Cider Seasonality and Geography
Sweet apple cider is a traditional fall drink, available during the apple harvest, which is typically from the end of August through October in much of the country. Hard cider is now available year-round.
Cider and Cultivation
Apples (Malus domestica) are the in the rose family and count a huge number of edible fruits and nuts as their cousins. Native to Central Europe, the earliest ancestors of the apples we are familiar with today more closely resembled tart crab apples than sweet MacIntoshes. Although apple cider can be made from any variety of apple, commercial cider-making typically utilizes tart varieties, sometimes in combination with sweet varieties for balance.
How to Cook With Cider
Storing Fresh Cider
Sweet apple cider requires refrigeration — it will generally begin the earliest fermentation stages after about two weeks. Hard cider can be stored in-bottle indefinitely.
Cooking With Cider
Both sweet and hard cider can do wonderful things in your autumn kitchen. On the savory end of things, think fall: cider pairs beautifully with pork, poultry (like turkey), winter squash and root veggies like sweet potatoes and parsnips. Try making this butternut squash soup with a delicious apple cider cream in the fall. Pork and apple cider pairs very well, as in this cider-brined pork roast and these braised brats — especially if you get your hands on pork that was fed apple pomace.

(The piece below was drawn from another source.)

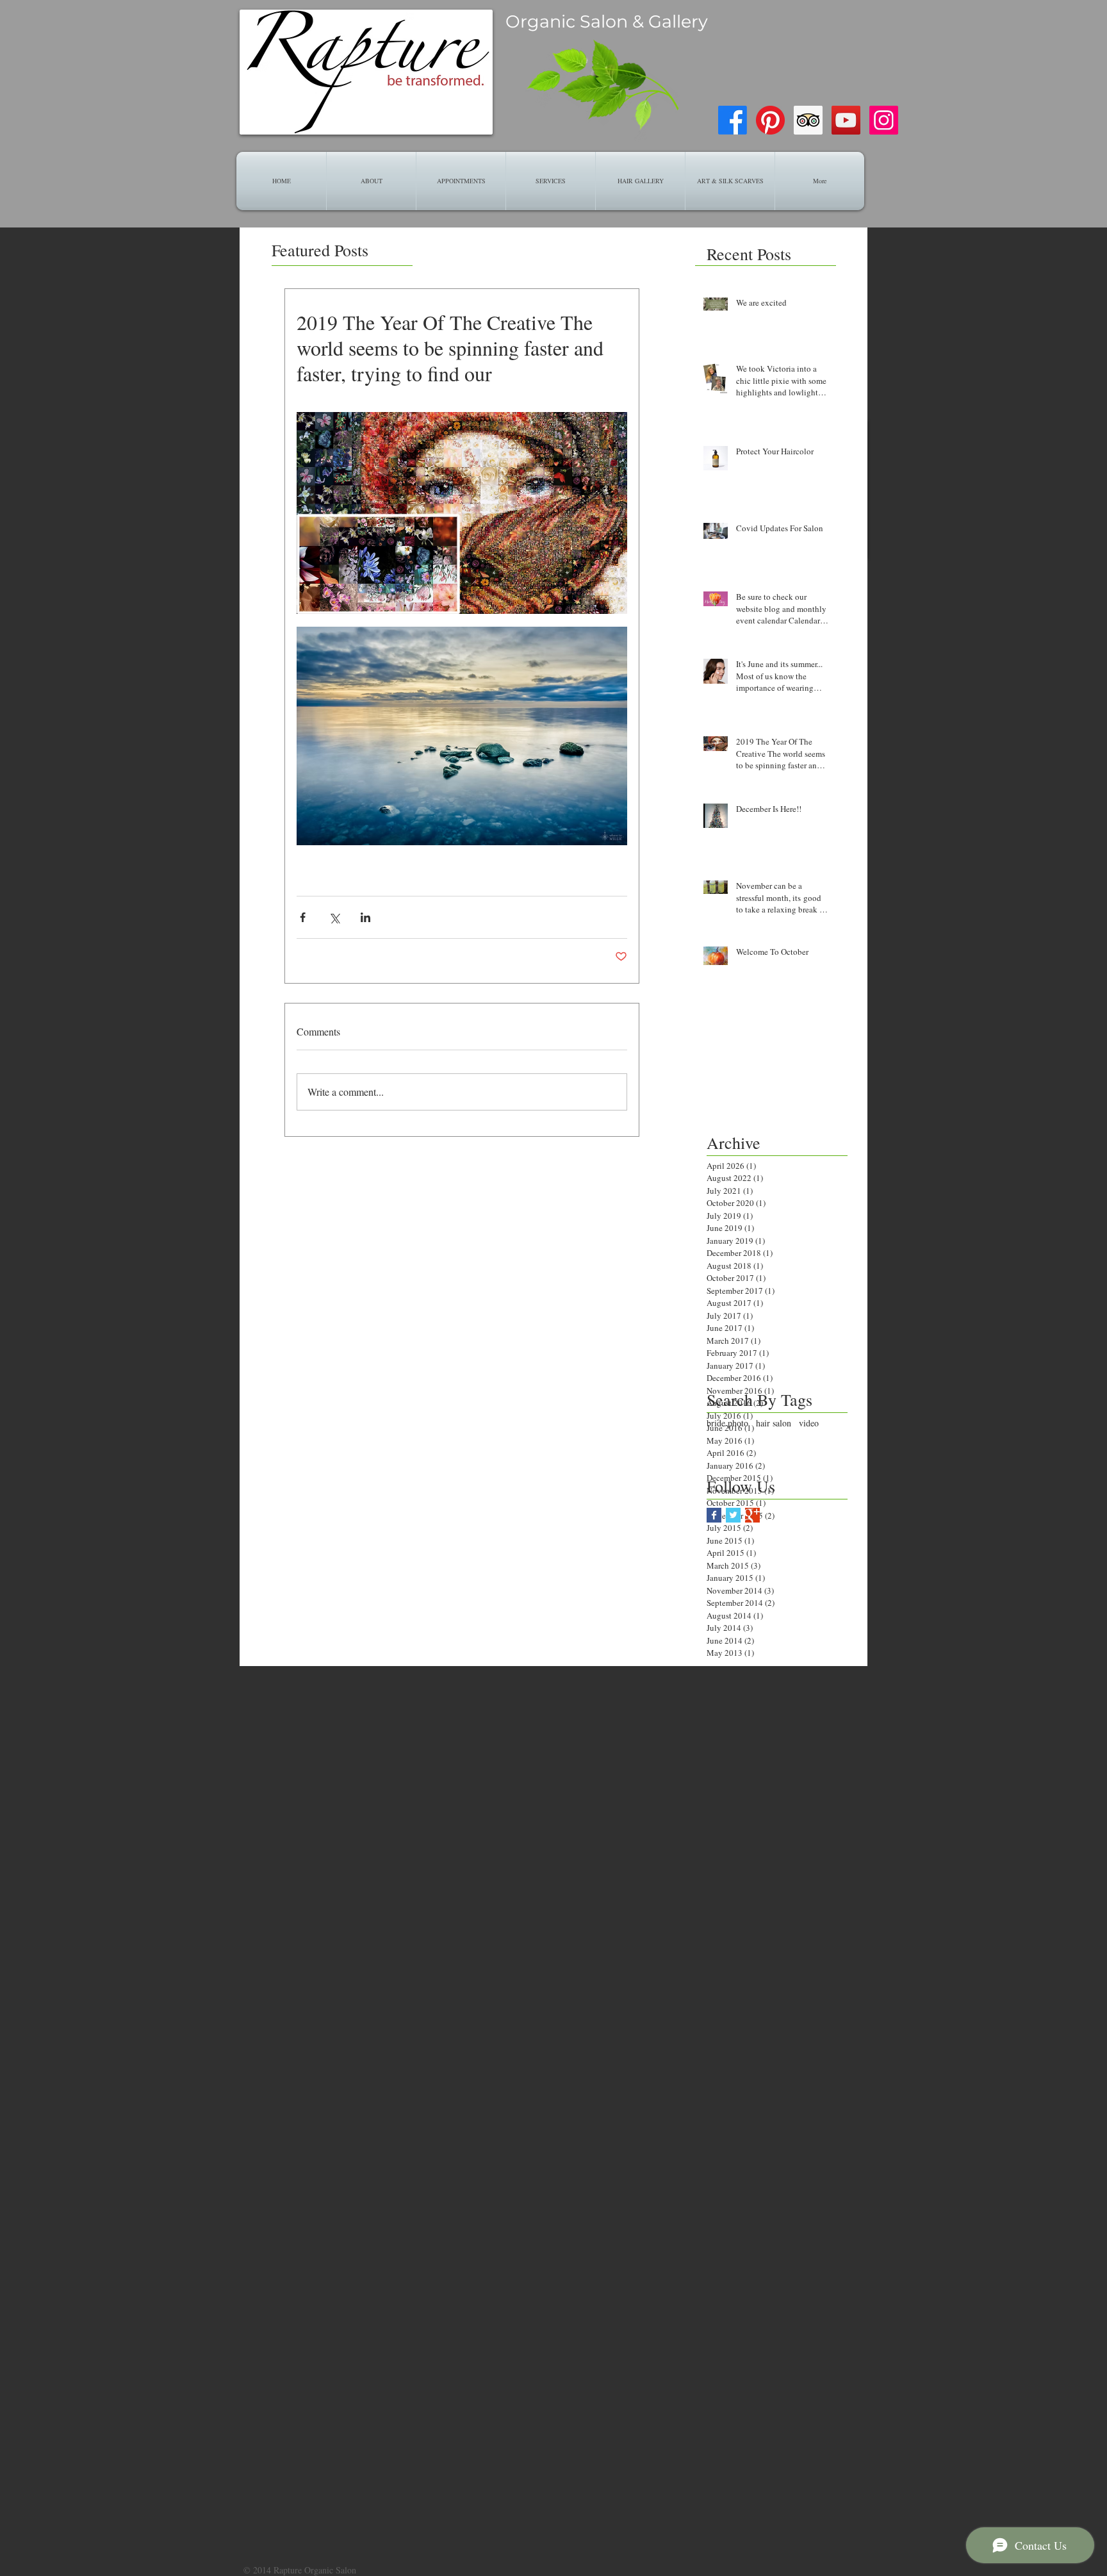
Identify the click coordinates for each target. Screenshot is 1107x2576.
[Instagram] (883, 120)
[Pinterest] (770, 120)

On the sweet side, who can resist apple cider doughnuts? Apple cider is also delicious in fall breads, pies , muffins and caramels. Even more exciting than apple cider doughnuts or apple cider bread? Try making your own sparkling cider.
Hard cider can (and should) be paired with food just like beer and wine can (and should) be. Here’s a nice guide to pairing cider with food — but cider enthusiast Christopher Lehault tells us that a good shortcut is to pair hard cider with foods that go well with apples: think pork, cheese, roasted vegetables and poultry.

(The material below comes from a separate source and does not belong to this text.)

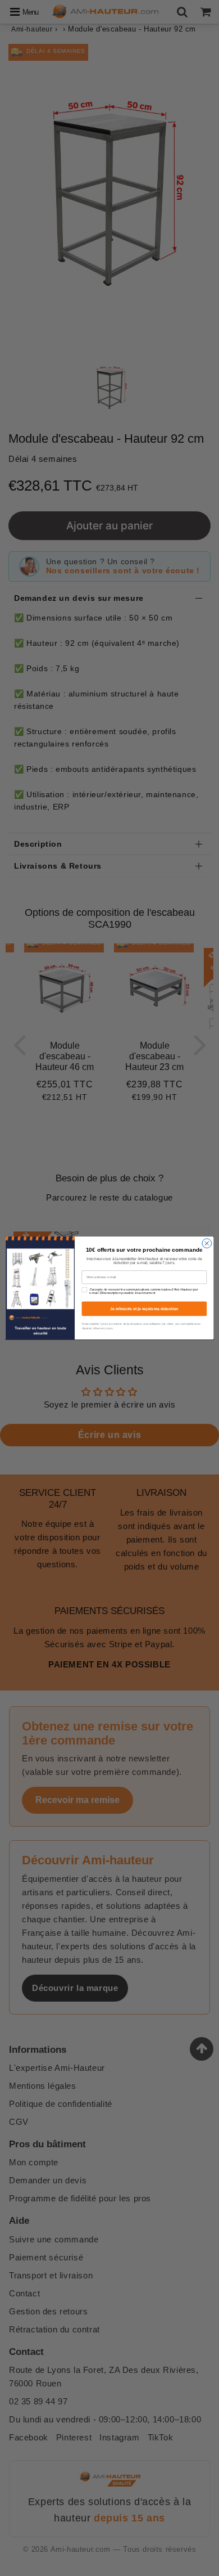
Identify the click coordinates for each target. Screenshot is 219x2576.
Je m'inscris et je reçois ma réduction (144, 1308)
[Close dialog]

Boiled cider, made by boiling down sweet apple cider until it forms a delicious syrup, makes a fantastic addition to traditional apple pies and is also used in New England to make a boiled cider custard pie. Boiled cider is a bit pricy to buy, but you can easily make your own if you have a bit of extra time on your hands.
A cup of apple cider contains decent amounts of potassium, Vitamin C and iron, and the pectin in apples may help lower cholesterol.